Cohost writing prompt: @survivor-who — Survivor Who Is Trying Not to Hold a Grudge

The thing about mad scientists — back before reality cracked like a peppercorn — is that they all had a vision. A dream of the future. A utopia.

The thing about utopia is: mine is not yours is not theirs. We all know what dystopia looks like: everybody's miserable. It's realism, with the brightness knob turned down. But utopia is the poorly-founded concept that there's an other direction for the knob to turn, a slider that can be pushed over until everybody experiences a negative amount of miserable. That better world is a more coherent idea than a hammer so perfected that it does also drive screws.

And now here we are, living in someone's utopia: everything shattered into crazy-paving pockets of geography, ruinous entropy storms rattling through the cracks between, every little stable island washed up from a different point in time: two blocks thataway, you can run from dinosaurs.
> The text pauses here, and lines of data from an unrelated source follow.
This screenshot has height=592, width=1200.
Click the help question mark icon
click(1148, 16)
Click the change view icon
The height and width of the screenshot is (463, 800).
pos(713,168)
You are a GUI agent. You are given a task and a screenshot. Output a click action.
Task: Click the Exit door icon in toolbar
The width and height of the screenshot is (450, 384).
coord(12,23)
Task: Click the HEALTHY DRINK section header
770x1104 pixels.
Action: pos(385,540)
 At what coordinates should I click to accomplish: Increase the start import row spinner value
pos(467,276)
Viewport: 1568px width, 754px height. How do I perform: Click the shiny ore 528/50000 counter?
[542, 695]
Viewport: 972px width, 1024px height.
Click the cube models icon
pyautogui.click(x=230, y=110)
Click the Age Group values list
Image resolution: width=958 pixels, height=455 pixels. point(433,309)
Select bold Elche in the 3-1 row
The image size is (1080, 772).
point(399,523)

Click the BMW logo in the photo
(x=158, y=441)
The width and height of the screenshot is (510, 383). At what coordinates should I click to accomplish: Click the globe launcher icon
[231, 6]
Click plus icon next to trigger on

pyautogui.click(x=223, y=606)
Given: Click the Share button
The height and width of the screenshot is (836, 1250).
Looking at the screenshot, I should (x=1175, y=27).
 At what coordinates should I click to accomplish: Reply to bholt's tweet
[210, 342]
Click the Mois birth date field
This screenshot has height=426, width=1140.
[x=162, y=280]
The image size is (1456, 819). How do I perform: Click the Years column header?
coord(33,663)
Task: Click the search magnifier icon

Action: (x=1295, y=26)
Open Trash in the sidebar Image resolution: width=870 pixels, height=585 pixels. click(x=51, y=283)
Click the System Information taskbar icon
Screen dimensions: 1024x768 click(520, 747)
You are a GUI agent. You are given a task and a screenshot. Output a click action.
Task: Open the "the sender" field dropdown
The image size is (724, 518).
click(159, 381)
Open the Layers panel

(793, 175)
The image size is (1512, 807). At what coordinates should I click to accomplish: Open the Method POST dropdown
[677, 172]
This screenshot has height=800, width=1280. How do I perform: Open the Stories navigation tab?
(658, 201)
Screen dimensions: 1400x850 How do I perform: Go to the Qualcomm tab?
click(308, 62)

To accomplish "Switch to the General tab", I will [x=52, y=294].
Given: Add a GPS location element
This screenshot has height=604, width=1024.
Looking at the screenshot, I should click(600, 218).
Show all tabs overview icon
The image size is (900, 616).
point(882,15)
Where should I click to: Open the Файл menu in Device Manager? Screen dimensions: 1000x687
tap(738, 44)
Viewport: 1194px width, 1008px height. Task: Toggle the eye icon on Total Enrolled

Five blocks thataway, you can cower on the post-inhabited surface of the earth, under a worn-out, red and bloated sun.

A lot of survivor enclaves kill mad scis on sight or suspicion. The world-murderers. But they didn't, of course; not en masse. Only one, unknown, one among them would have killed reality in this particular way, and we're all sentenced to their utopia now. Their peers even more bitterly than the rest of us, because theirs would have been better, damn it, YOUR APOCALPYSE IS INFERIOR AND DERIVATIVE AND INTELLECTUALLY BANKRUPT—

There's something almost, almost endearing about the futile ranting they do at the fucking state of things. Not the way everyone else at breaking point does, no, not missing toilet paper or ice cream or antibiotics, their family or their cat, their sense of certainty in the world; no, just the fucking outrage that somebody got there first.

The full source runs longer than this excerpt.